> **DATA PROVIDED**
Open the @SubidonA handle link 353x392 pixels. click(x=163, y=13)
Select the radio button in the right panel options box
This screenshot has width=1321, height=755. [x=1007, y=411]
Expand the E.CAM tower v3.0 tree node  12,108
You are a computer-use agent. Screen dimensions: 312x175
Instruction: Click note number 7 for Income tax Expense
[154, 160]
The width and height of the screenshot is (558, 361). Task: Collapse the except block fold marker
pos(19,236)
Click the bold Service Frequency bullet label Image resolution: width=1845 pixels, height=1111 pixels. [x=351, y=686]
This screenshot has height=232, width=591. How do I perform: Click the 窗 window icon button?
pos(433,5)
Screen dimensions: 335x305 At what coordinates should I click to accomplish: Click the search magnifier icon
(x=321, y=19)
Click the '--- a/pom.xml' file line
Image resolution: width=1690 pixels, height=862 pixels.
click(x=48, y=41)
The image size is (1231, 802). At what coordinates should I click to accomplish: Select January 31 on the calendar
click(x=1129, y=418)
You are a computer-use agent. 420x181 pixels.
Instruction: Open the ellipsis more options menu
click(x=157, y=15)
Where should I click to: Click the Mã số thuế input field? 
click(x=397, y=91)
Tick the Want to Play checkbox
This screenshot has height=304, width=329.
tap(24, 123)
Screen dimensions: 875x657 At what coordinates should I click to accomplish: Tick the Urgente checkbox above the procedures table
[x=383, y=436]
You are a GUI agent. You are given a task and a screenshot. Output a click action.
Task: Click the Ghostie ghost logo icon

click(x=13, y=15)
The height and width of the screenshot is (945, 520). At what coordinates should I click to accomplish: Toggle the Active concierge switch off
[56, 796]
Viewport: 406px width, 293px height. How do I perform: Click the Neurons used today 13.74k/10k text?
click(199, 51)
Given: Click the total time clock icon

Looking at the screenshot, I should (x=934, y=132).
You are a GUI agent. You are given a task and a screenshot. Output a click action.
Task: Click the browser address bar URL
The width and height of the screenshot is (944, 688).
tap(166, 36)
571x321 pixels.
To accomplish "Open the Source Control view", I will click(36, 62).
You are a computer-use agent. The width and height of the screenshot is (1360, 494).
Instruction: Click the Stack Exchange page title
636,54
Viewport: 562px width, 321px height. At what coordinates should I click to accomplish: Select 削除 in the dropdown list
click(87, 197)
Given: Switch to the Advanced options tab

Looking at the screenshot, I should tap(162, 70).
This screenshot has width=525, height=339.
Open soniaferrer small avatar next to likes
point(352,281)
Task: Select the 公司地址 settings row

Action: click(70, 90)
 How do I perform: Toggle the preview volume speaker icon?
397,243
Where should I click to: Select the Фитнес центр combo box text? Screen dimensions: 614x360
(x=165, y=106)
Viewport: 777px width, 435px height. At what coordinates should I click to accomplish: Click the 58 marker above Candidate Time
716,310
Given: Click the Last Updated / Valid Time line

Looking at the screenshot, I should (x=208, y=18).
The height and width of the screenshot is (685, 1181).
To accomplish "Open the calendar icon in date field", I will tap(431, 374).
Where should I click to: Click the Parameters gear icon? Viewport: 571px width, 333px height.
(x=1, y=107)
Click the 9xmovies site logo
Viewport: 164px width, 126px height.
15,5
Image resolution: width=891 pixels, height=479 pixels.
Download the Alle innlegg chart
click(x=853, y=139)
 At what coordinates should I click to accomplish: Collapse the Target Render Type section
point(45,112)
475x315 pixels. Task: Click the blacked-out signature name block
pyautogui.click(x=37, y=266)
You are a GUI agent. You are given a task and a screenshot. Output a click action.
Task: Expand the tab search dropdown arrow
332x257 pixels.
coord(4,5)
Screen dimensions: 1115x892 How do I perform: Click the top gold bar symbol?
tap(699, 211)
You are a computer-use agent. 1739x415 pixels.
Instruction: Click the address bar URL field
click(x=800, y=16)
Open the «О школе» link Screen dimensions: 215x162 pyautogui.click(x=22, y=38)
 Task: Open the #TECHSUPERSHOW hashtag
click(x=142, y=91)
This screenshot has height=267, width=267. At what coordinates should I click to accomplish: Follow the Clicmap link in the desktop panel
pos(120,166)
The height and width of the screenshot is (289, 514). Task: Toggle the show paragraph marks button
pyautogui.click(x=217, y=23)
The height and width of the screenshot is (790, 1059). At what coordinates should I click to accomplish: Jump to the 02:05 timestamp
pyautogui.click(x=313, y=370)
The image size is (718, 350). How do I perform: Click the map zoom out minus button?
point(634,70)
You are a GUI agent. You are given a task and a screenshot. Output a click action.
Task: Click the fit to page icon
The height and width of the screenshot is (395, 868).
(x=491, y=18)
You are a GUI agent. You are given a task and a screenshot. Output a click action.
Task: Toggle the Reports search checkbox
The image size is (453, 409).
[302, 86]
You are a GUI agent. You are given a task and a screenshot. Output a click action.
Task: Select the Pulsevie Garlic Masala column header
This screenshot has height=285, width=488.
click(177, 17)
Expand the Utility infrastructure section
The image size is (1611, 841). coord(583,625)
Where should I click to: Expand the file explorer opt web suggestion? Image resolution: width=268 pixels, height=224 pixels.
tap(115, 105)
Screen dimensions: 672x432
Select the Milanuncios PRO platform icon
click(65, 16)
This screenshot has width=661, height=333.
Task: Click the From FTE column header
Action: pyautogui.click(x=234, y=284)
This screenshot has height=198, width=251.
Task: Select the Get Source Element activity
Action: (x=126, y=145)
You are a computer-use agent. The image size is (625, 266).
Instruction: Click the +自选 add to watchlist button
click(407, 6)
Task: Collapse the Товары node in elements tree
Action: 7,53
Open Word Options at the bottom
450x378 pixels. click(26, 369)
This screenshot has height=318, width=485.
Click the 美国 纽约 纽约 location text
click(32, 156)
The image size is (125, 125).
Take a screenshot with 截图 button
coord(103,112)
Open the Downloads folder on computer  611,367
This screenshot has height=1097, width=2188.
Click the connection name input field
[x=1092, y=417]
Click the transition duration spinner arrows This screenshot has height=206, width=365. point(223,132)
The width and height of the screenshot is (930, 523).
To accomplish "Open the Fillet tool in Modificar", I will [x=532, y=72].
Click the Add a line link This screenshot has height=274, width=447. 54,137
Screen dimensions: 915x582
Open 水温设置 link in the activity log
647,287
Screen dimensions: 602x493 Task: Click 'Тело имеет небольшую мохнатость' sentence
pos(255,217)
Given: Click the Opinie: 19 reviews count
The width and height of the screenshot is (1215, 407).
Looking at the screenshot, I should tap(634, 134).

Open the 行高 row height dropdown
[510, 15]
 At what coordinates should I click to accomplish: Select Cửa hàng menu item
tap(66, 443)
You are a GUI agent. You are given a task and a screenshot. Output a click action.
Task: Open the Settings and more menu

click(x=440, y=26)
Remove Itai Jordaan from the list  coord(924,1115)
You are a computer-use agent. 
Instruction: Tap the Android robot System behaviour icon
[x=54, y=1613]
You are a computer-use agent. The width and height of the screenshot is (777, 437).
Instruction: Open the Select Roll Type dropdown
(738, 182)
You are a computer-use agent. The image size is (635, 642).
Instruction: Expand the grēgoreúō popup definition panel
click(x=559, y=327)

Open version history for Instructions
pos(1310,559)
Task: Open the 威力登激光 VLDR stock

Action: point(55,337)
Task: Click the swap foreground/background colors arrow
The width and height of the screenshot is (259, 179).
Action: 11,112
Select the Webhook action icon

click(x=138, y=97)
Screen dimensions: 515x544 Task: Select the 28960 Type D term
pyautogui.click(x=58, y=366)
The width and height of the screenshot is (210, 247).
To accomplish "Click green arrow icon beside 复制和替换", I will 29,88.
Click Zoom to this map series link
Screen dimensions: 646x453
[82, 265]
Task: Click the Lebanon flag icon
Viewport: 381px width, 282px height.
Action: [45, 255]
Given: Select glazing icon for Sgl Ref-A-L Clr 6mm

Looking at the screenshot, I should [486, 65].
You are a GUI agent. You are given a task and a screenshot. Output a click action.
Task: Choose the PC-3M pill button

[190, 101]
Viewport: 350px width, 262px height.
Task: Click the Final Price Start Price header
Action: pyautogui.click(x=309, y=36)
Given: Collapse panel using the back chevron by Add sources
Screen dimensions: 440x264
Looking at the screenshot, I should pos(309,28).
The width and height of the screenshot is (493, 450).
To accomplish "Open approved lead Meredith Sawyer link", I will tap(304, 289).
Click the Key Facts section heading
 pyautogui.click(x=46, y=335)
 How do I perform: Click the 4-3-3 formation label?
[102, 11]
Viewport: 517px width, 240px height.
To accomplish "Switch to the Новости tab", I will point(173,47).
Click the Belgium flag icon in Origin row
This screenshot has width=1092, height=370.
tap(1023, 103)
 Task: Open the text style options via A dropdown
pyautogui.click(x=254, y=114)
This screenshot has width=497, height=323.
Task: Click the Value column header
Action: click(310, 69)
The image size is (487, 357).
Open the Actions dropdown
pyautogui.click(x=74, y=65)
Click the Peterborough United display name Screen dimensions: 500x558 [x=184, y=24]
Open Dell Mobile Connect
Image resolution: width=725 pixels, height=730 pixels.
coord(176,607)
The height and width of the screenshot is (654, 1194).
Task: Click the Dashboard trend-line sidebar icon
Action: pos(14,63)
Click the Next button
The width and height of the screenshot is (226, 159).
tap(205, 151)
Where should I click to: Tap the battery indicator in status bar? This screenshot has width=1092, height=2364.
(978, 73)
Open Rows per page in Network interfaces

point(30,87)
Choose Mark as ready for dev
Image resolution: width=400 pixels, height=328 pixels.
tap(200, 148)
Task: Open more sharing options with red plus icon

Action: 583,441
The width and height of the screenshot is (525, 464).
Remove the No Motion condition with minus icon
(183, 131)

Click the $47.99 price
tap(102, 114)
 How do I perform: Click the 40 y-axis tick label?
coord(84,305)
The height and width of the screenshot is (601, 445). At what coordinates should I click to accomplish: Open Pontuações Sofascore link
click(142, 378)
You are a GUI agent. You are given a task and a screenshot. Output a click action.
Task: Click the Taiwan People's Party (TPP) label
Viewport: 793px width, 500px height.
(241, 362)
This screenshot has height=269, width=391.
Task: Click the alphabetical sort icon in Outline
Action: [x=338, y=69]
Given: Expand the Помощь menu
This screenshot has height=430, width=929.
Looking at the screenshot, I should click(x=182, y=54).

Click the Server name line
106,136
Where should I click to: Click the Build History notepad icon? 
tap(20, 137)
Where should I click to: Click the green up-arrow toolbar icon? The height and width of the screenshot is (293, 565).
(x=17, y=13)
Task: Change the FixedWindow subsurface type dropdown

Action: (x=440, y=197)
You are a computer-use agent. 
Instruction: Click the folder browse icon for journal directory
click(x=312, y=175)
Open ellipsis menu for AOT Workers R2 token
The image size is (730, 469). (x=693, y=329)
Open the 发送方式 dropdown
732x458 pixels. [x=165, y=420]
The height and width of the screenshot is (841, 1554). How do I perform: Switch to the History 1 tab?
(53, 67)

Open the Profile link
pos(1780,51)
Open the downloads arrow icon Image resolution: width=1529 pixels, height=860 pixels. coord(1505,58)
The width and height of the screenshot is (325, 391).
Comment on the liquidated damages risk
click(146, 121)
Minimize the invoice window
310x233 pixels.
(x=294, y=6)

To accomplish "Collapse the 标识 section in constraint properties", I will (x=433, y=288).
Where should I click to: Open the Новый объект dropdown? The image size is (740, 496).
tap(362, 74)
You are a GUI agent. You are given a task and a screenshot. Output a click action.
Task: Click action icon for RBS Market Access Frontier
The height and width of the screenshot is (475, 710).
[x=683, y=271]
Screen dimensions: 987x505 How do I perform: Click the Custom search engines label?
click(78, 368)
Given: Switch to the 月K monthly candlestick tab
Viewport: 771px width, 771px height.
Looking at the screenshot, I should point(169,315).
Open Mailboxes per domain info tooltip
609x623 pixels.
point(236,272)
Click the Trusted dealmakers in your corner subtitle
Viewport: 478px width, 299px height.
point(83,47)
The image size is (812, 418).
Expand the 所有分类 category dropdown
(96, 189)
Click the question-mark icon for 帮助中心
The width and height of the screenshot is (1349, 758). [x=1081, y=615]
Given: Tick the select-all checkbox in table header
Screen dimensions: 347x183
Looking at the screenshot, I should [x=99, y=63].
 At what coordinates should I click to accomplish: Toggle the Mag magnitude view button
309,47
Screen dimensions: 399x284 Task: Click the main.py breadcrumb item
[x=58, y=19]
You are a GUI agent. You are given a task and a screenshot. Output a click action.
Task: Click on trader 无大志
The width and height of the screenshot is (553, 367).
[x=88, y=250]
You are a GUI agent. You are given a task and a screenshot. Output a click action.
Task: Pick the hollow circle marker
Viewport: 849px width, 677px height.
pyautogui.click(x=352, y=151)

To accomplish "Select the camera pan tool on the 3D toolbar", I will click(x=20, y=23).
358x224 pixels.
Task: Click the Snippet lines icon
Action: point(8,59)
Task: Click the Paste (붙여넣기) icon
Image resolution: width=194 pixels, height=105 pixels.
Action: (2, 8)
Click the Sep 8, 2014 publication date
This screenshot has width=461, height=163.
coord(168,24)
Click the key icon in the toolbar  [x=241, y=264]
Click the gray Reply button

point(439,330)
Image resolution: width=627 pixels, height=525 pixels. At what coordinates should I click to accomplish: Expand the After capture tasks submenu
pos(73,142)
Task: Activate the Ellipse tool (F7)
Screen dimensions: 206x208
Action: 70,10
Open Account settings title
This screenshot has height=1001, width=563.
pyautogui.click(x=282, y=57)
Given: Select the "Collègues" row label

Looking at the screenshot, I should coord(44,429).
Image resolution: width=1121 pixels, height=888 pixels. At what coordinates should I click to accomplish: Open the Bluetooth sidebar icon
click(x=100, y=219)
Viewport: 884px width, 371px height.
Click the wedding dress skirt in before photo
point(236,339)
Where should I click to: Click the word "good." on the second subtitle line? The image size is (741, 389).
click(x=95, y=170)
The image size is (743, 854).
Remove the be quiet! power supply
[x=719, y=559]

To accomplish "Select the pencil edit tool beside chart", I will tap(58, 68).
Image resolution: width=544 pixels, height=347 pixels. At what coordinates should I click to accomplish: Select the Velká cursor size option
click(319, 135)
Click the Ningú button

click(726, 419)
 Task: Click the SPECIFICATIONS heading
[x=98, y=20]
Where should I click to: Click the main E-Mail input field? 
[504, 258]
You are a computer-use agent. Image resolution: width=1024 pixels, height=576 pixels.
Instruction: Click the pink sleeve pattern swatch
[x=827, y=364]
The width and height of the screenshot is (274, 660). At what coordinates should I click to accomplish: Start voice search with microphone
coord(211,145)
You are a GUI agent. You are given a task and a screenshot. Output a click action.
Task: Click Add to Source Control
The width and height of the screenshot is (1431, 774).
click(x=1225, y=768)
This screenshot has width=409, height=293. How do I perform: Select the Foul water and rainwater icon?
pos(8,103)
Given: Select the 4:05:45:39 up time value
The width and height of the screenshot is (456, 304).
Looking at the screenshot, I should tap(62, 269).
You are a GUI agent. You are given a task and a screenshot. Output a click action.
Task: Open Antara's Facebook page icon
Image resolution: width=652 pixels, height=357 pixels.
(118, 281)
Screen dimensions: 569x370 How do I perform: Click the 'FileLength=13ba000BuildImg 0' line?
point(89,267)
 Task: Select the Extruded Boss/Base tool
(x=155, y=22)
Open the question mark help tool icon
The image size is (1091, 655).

> **TASK DETAILS**
Every line above that holds the word "Control" is to be found and copied.

> **SOLVED PROBLEM**
To accomplish "Open the Source Control view", I will click(36, 62).
Task: Click Add to Source Control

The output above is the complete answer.